According to reports, sales of English sparkling wine are set to hit 5 million bottles by 2015.
There are almost 400 vineyards in the UK now, almost twice that of 10 years ago.
“We have a unique terroir that makes English sparkling wine special. It’s more expensive to produce than Champagne, the cost of land is higher and yields are lower.” said Ridgeview winemaker Charlie Holland.
“It’s a fallacy to say you can’t ripen grapes in England. We’re a very cool climate region, but this allows for a long growing season, helping grapes develop full phenolic ripeness, a full flavour profile and natural sugars,” said Holland.
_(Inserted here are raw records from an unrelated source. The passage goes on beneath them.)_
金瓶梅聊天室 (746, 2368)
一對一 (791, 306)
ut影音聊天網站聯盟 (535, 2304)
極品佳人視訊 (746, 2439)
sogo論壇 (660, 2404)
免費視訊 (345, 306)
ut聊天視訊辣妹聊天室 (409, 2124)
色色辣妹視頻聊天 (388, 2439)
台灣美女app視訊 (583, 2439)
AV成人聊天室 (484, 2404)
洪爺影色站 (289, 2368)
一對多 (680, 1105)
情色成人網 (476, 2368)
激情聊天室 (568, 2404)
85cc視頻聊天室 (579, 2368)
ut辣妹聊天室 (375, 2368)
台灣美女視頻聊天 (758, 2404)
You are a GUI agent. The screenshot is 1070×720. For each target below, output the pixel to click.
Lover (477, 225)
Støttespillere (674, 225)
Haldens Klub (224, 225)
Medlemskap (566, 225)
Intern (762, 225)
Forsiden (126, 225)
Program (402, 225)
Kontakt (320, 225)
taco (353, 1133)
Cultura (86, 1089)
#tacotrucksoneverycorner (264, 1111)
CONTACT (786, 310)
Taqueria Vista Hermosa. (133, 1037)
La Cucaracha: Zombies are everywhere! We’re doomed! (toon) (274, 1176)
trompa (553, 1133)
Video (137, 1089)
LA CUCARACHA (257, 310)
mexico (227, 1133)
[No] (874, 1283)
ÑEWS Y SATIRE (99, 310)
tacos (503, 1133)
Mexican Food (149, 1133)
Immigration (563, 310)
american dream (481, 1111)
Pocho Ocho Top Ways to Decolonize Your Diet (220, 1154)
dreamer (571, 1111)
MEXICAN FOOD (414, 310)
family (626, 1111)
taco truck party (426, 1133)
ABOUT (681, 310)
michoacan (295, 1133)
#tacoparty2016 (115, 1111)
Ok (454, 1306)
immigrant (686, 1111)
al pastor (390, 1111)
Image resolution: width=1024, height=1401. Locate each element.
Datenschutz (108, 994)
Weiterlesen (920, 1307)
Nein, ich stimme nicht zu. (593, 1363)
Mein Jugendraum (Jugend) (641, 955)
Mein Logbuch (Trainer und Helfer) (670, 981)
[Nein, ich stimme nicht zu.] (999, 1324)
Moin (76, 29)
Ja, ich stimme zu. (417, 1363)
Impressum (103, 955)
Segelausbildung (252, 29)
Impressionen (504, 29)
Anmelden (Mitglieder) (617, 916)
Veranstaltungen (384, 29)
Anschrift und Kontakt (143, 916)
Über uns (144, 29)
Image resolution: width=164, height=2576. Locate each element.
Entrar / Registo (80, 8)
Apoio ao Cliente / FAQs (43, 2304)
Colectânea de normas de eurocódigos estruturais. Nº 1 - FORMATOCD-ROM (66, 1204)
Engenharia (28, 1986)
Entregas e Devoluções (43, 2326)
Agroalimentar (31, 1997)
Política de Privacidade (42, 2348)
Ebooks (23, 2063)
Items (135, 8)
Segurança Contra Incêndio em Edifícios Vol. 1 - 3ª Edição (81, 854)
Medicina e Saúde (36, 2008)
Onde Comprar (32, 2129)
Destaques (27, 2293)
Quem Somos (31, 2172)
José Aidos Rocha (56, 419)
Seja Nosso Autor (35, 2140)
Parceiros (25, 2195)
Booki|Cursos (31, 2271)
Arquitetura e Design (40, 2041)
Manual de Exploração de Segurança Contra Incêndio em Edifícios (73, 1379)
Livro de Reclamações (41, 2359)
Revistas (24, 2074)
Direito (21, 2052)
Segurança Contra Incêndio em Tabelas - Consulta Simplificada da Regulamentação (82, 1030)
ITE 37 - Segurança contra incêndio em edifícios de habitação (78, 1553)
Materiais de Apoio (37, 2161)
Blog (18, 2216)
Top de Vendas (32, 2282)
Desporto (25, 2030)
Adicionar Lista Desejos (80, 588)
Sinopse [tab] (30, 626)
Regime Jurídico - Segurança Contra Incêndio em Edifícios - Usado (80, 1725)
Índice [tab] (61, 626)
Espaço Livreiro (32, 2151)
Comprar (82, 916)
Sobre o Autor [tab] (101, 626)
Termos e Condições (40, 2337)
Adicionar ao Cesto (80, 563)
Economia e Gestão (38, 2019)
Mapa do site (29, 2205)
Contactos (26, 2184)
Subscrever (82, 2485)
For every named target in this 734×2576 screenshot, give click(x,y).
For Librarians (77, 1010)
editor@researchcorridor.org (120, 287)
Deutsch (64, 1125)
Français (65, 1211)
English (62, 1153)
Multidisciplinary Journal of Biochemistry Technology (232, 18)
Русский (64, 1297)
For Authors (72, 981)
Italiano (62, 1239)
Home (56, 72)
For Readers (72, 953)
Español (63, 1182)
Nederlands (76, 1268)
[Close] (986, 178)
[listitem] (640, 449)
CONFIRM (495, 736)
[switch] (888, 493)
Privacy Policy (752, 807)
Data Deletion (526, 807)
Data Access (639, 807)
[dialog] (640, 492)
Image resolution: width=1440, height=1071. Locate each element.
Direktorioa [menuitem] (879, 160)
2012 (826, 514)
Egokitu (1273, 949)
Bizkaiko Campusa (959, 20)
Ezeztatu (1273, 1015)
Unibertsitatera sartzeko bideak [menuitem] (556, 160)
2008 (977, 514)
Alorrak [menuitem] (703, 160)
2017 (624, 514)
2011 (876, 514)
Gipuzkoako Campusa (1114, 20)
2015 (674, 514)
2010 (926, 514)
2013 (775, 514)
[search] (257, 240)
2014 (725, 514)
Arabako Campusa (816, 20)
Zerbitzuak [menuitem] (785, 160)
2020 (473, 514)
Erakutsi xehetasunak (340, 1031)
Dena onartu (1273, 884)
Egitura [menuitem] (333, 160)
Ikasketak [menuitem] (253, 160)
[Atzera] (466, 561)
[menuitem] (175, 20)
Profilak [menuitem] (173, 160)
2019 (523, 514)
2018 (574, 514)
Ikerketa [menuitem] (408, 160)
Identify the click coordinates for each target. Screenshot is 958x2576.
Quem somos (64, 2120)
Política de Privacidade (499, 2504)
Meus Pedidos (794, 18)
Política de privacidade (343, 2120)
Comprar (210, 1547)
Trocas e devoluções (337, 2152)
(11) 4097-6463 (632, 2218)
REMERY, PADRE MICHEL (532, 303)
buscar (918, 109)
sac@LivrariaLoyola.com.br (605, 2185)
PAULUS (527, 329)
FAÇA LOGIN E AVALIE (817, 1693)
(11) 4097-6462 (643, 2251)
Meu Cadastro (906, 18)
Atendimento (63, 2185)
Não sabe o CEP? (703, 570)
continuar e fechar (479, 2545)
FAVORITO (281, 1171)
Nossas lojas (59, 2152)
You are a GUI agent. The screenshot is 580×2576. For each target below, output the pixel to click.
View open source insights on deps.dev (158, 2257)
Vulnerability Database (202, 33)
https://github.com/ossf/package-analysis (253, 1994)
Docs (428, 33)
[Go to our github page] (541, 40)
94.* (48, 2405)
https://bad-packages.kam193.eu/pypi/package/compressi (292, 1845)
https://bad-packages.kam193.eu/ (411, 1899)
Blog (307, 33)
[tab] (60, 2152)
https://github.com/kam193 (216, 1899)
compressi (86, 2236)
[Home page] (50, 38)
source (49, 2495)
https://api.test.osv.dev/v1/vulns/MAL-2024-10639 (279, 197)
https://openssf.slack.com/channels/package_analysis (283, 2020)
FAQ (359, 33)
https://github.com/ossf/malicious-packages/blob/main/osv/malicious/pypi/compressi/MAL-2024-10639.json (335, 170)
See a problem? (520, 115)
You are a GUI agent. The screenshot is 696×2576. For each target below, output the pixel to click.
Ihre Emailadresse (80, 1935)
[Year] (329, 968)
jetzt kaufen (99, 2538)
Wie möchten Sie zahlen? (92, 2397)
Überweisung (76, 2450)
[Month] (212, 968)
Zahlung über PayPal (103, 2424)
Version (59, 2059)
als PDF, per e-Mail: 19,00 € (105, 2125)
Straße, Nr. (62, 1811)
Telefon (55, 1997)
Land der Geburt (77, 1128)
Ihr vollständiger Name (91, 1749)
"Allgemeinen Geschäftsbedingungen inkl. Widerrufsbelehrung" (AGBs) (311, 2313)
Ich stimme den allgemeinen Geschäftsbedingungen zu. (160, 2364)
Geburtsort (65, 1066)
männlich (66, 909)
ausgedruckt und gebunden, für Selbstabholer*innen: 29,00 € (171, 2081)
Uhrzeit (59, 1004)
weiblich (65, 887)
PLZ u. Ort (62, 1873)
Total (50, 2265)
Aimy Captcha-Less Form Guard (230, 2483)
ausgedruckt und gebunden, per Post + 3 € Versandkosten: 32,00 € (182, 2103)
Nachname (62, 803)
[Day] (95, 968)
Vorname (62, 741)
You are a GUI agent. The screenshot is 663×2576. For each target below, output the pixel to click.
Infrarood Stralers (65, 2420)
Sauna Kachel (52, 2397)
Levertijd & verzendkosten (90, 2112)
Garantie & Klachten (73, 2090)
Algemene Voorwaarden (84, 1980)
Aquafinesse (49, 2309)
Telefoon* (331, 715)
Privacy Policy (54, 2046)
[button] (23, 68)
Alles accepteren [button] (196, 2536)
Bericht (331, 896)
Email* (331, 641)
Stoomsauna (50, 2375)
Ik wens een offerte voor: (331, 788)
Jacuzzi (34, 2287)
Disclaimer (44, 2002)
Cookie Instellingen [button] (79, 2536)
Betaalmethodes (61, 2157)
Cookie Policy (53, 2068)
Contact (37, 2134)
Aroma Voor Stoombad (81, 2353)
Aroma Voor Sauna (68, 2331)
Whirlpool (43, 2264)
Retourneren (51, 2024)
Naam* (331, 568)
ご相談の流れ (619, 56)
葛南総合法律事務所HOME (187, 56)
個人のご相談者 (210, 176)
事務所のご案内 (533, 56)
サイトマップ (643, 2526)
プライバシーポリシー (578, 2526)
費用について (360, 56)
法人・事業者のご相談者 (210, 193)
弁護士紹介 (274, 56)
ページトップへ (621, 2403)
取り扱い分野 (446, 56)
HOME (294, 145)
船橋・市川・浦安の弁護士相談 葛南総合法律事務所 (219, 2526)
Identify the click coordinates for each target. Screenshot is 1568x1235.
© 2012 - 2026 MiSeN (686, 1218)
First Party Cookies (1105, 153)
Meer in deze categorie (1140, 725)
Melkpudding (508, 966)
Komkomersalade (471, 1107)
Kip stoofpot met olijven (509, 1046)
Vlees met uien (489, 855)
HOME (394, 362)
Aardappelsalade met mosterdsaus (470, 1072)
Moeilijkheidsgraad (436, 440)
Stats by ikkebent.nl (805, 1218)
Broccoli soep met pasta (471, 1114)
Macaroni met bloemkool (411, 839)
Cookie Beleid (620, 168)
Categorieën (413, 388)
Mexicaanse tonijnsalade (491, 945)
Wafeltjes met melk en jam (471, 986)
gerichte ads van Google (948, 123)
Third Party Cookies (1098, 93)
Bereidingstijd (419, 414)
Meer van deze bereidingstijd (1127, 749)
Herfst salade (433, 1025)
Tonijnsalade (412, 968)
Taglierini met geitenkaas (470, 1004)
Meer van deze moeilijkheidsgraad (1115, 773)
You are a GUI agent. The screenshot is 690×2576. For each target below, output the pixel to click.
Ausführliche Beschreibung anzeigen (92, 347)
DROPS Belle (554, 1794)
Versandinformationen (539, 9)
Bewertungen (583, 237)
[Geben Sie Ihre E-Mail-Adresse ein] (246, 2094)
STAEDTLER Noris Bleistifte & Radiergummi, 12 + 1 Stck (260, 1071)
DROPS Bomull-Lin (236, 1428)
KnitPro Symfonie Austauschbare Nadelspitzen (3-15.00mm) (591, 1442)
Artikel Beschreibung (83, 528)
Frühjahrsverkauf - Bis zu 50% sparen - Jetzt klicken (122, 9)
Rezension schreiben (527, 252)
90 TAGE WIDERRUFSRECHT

And it’s not just in the UK where English wines are seeing success, with exports now accounting for 20% of Ridgeview’s sales.
“Exports are a massive thing for us. We’re seeing great success in New York, Holland, Belgium, Japan, Hong Kong and Australia – there isn’t the same stigma there for English sparking as we’ve experienced in France, Spain and Italy,” Holland said.
This is great news; although, I’m still very eager to try a bottle of British bubbly for myself. When I was last over there (in August of 2011) I had the hardest time getting my hands on a bottle. I tried 3 different large grocery stores and 3 different independent wine retailers and still no luck!
Since European wines already dominate UK wine sales (due to the obvious ease of transport into the UK), if the English wine industry is really going to succeed, the wineries really need to first-and-foremost get the large grocery store chains on their side. This is critical if the wine is to gain widespread acceptance amongst the mainstream English public and potentially compete with Champagne sales.
Once the Brits are convinced as to the quality, and they have the branding all worked out (they still don’t have a name for sparkling wine that hails from England), they can then focus on markets further afield.